Умная мысль, которая приходит в голову, когда уже слишком поздно. Разговор
закончен, и ты можешь прокручивать и пережевывать ее в своей голове сколько
угодно, меняя карьеры, судьбы, жизни, но в действительности ты ни на что уже не
сможешь повлиять. Ничего уже не переменить. Осталась одна только лестница,
и она благодарно выслушает тебя, пока ты будешь спускаться до самого ее конца.
Прощались они
тоже в саду Вильмен, только русских дам больше не было. А была детская
площадка, на которой дети общались на незнакомом языке миллиона суетливых глаз,
ног, рук. Казалось неправильным прощаться вот так, и он не раз порывался
порвать билет и сделать хотя бы что-то, но всегда себя останавливал. "В конце
концов, пять часов", подумал он, начиная готовиться к тому, что неминуемо случится через несколько минут, по дороге на Восточный вокзал. Пять часов.

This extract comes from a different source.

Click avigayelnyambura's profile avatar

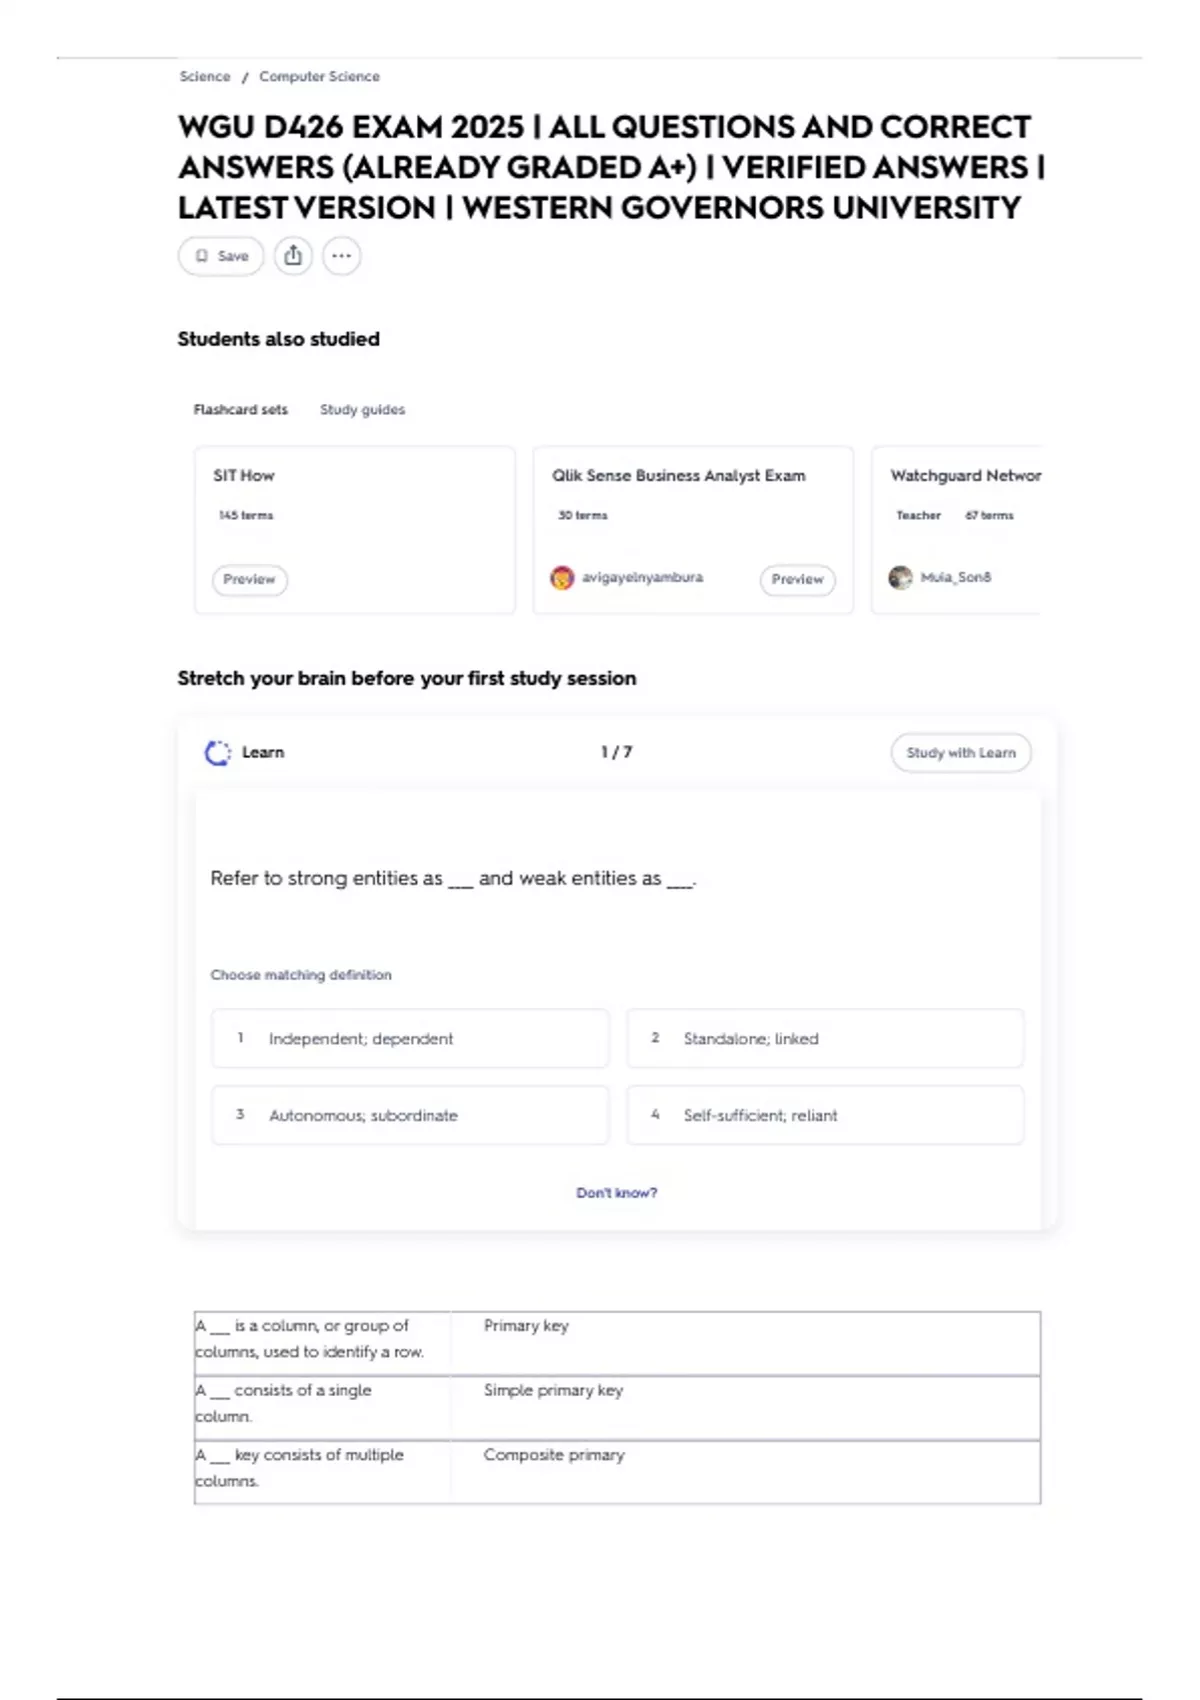[x=562, y=578]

Они растворятся в году, и перестанут существовать до следующего августа. Пять
часов - так легко было представить, что их и вовсе не было. "Я хотела тебе
сказать", вдруг начала она, и дети унесли ее голос в какой-то свой мир,
такой безобразно непонятный. Унесли, втоптали в пыльную площадку рядом с
качелями и миллионом невидимых кукол.
"Да?"
спросил он, чтобы она не забыла и не отвлеклась на свой проклятый поезд.
"Нет,
ничего".
Взять ее за
плечи, перевернуть, вытряхнуть из нее слова? Но нет. Нет, пора было спешить на
поезд, не то в Страсбург, не то в Лилль. И потому этот прощальный поцелуй, не то
краткий, не то кроткий.
В вагоне поезда в Лилль,
она впервые не достанет из кармана кольцо (которого больше не было), а он в очередной раз закажет
кофе, позвонит жене и включит наконец свой рабочий телефон. Проверит свое
расписание на ближайшую неделю. Там будет написано "Марсель, Лоншан,
пятница, девять лет", и он постарается вспомнить ступени дворца Лоншан,
где она будет его ожидать. А еще он постарается вспомнить это марсельское лицо,
но снова не сможет этого сделать. У него совсем испортилась память на лица,
хотя в последнее время он стал чаще спрашивать себя, так ли это плохо.